Out of timeouts (thanks to the ones they wasted), quarterback Aidan O’Connell rushed to the line and spiked the ball with 15 seconds to play.
That was the mistake that denied the Raiders the chance to win. They could have gotten the clock back to three or four seconds before the click and peak. That approach would have ensured that the Chiefs would not have had any chance to get into position for a game-winning field goal attempt of their own.
Then came the mistake that compounded the first. Instead of attempting a 50-yard field goal, the Raiders made another play. The pop came early, O’Connell failed to catch it and the Chiefs recovered. Game over.
After the game was over, Pierce explained the reason for the final failed play.
“We wanted to snap the ball and basically just throw the ball out of bounds and just – the ball is on the 32-yard line. We were going to kill four or five more seconds and kick a 49-yard field goal,” Pierce told reporters.

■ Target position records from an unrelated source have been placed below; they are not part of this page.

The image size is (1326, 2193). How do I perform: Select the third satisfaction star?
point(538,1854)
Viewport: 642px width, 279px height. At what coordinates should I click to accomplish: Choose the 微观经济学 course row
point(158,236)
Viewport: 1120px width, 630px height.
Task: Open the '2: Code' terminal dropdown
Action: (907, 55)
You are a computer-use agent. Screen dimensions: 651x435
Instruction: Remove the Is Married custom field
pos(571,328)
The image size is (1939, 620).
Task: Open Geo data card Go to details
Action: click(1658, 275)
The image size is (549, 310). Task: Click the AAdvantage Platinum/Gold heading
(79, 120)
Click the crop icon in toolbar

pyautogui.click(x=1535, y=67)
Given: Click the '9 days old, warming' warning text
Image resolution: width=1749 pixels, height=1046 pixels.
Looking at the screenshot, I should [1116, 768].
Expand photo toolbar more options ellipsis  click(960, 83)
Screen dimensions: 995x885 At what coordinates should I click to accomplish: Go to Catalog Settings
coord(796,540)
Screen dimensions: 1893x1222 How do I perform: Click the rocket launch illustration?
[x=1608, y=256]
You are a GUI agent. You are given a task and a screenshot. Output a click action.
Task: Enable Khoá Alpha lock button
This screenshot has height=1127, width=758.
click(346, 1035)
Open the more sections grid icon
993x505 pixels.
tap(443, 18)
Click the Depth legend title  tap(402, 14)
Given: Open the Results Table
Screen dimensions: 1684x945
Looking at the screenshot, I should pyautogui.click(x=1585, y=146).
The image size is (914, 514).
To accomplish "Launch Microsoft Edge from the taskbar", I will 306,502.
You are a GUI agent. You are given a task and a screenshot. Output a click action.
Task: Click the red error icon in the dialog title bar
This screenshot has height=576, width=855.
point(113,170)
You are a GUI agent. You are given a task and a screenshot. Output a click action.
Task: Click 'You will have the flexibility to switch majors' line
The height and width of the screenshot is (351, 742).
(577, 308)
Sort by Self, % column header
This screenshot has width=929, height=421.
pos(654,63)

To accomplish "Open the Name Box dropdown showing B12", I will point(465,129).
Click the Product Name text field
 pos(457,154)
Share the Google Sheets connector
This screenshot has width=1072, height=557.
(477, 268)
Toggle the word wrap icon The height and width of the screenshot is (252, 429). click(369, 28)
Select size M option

Later at the press conference, he was pressed again about that decision.
“Yes, I answered that a minute ago,” Pierce said. “I was just trying to throw the ball away… So we were going to throw the ball away, waste another four or five seconds and score a field goal.”
The explanation makes no sense. They could have wasted as many seconds as they wanted before O’Connell clocked the ball on the previous play.
It’s another failure of situational football. In the moments after Abdullah was tackled at the 32 with a ticking clock, O’Connell had to know the strategy at that moment was to use as much of the clock as possible so Chiefs quarterback Patrick Mahomes wouldn’t have a chance. to do Mahome’s things.
After the ball was spiked, the Raiders decided to narrow Mahomes’ window by burning four or five more seconds. And look what happened.
While it’s different from the fiasco at the end of the Bears-Lions game, there is a common thread. Coaches and players must be prepared for any situation. They need to think clearly and decisively when it comes to clock management.
The final play, which became the decisive turnover, wasn’t necessary if O’Connell had the presence of mind to step on the ball, milk the clock and give him just enough time to attempt the field goal. That’s honestly Pierce’s fault for not having O’Connell ready to do what needed to be done in the most important moment of the game.